I’ve been that person, I still am at times. I know lots of these people.
No project ends without a long list of ideas that went undone. That’s fine. That’s normal. That’s to be expected.
We need to keep this in mind when doing future projects. We need to look for the things we can cut. Instead of feeling bad when we have that long list of things we didn’t address.
But there’s a common problem I’ve found that keeps all of us from pruning our todo lists. We have an unhealthy emotional relationship with the person that came up with the ideas.
The idea person is somehow in a position of authority. At least that’s what we perceive.
Can you think of the idea people that you work with? Who typically comes up with all the ideas?
How do you feel saying no to them, when they first come to you with an idea? How do you feel saying no to them a week later?
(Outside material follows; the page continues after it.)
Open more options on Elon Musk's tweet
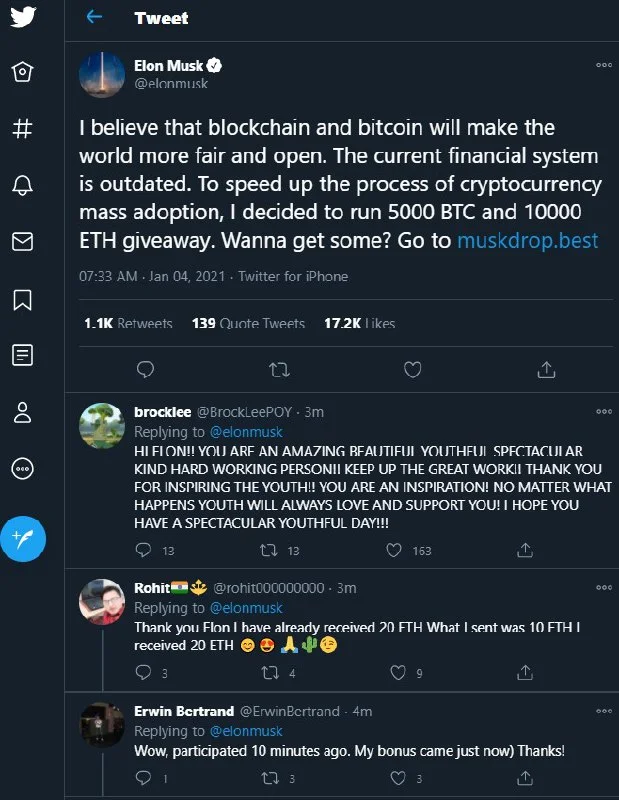[x=603, y=65]
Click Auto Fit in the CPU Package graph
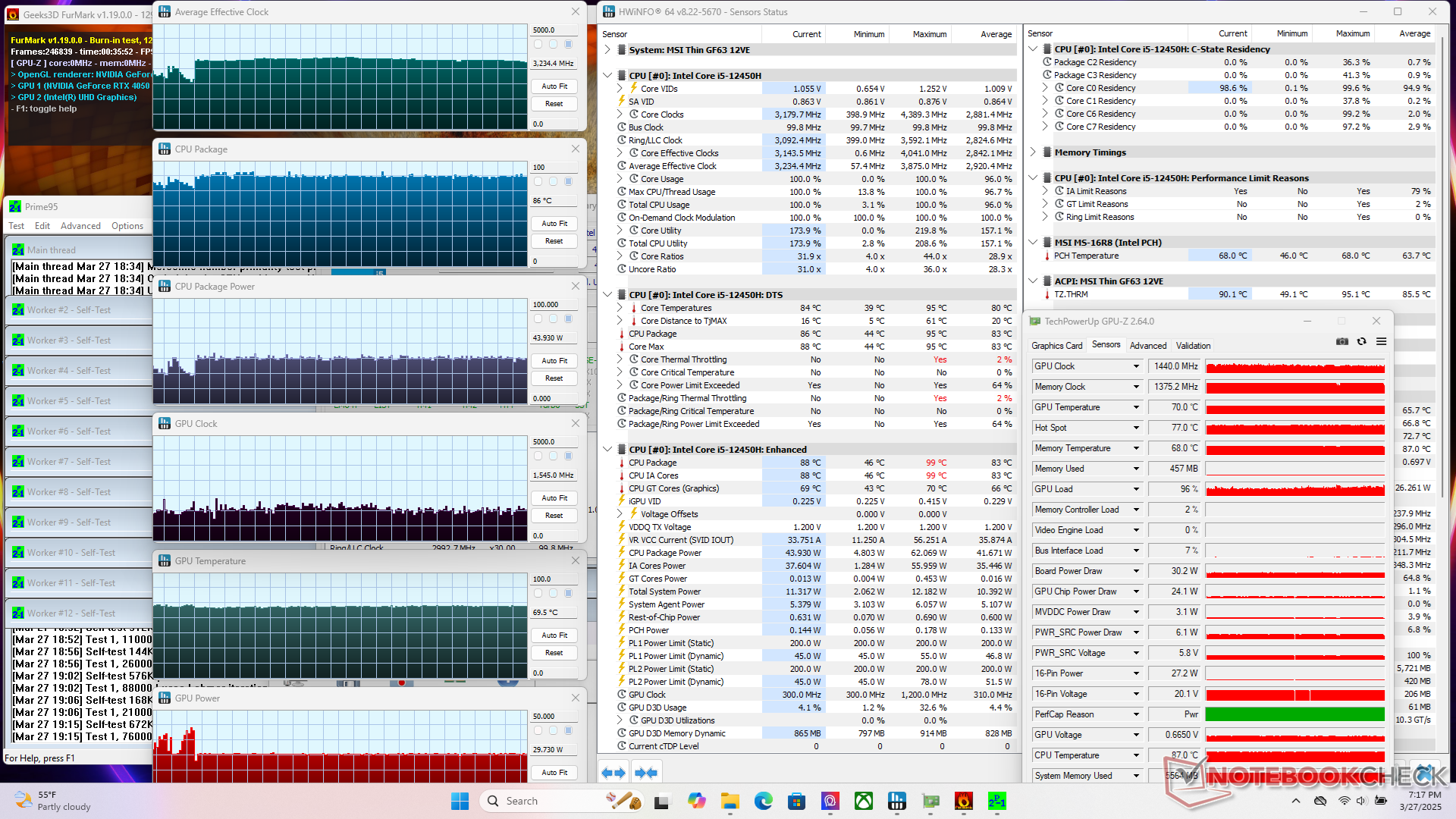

A month later? At the end of a project when it falls off the radar?
Chances are you feel less threatened saying no long after they have the idea or just letting the idea die. Why not work on feeling ok with saying no in the moment they come to you with an idea?
How much time did the other person waste because you didn’t help them realize that their idea is a bad idea or just shouldn’t be done?
What other feelings do you have toward idea people that impede your ability to say no? What can you do to feel good about saying no?
If you work on this, you’ll find you can stop the bad ideas and spend more time on the good ones. You’ll waste less time tracking bad ideas and feeling bad about not getting to them.